* [Task brief]: All lines from the one including "At what coordinates" to the bottom of the entries below should be repeated exactly, both ends kept.

* [Data for processing]:
╔══

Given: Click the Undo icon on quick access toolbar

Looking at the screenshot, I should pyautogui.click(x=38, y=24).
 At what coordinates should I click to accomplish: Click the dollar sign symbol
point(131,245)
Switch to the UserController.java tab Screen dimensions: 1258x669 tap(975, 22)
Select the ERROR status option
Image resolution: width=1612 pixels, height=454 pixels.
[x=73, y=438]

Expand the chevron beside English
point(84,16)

╚══

* [Finished task]:
 At what coordinates should I click to accomplish: Click the dollar sign symbol
point(131,245)
Switch to the UserController.java tab Screen dimensions: 1258x669 tap(975, 22)
Select the ERROR status option
Image resolution: width=1612 pixels, height=454 pixels.
[x=73, y=438]

Expand the chevron beside English
point(84,16)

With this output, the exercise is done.